Connect with other travel nurses
Other travel nurses are going to be the best people to talk with because they’re the ones doing this job. Connect with them in social media groups, or by attending in-person or virtual conferences. You may have travel nurses you work with now in your unit. Ask around to find out the best agencies to work with, what questions you should ask, and how other nurses keep themselves organized.
Get a year (or more!) of experience
Most agencies require a year of experience in nursing before you can work with them as a travel nurse. Nursing, in general, is a demanding career, and you need the basics down before you start traveling to different facilities. Handling multiple patients, working with providers, and being able to prioritize your day are duties you need to feel confident about before traveling.
Consider what area you want to work in
Being a travel nurse doesn’t mean you work in different specialties all the time. In fact, many facilities want travel nurses who have experience in certain areas. For example, if you love working in telemetry, consider working a year on a telemetry floor to gain experience. You may decide to specialize in one area to travel to different units that have a need for these specialties.
Think about the certifications you need
You don’t have to have a specialty certification, but they can help you to stand out. You’ll also need to make sure your nursing license and basic life support are up to date, as well as any other certifications you may hold, such as ACLS, or PALS.

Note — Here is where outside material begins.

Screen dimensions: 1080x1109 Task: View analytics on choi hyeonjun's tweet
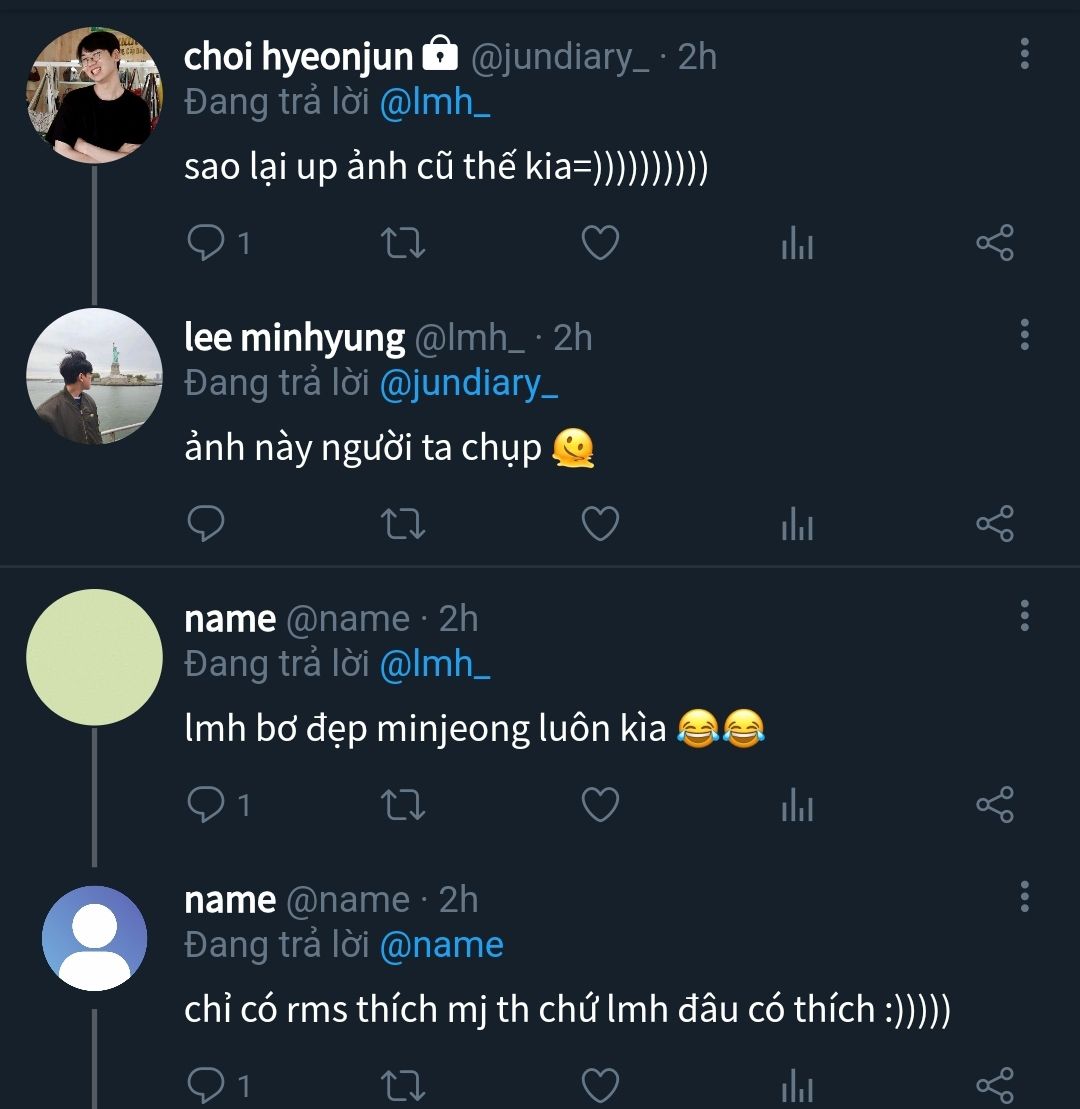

Decide where you want to travel
In the beginning, you may need to accept assignments that aren’t your first choice, but as you gain experience, you’ll have the ability to choose where you travel. If you’ve always wanted to see the coast or work in a small suburban hospital, you can start thinking now about those places and how they can fit in with your career as a travel nurse.

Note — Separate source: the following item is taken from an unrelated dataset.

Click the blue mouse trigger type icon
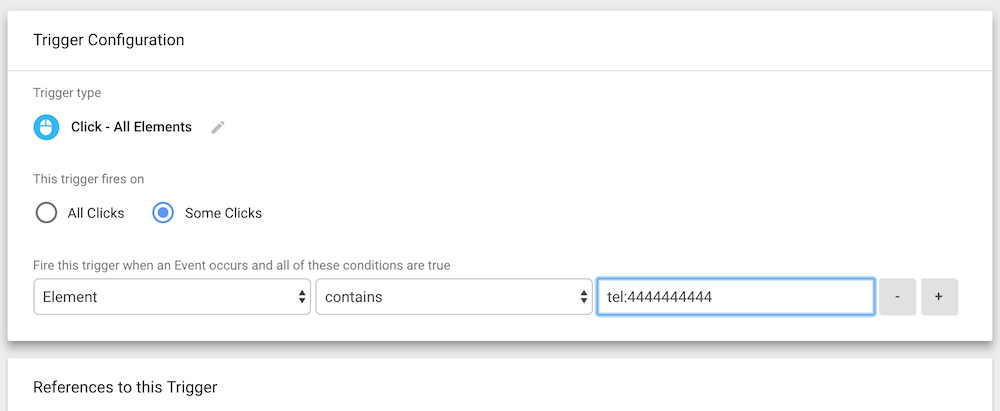point(46,127)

Be comfortable with change
As a travel nurse, you need to be comfortable working in a variety of places with different co-workers. You need to be able to adapt to change quickly as most orientations as a travel nurse are much shorter than regular employees. If you love change and seeing new places, then you can thrive in travel nursing.
Get your own health in order
When you arrive at a new assignment you’ll want to scope out a clinic and pharmacy where you can receive your own health care. It's a good idea before you head out on assignment to be up to date on any vaccines or routine physicals that you need. Make sure that you have refills of your medication ready to bring along.
Become a master packer
You need to pack smart when you head out on assignments. Purchase a good suitcase or two and decide what you want to take with and what you can leave behind. Depending on how long your assignment is and the location will determine what and how much you need to bring.
Plan ahead for exploring
Many travel assignments are 13 weeks. You might consider planning to arrive early in order to sightsee and find new restaurants or spend time hiking. Make a list of places in your location you want to visit and find a travel guide you can take with you to refer to.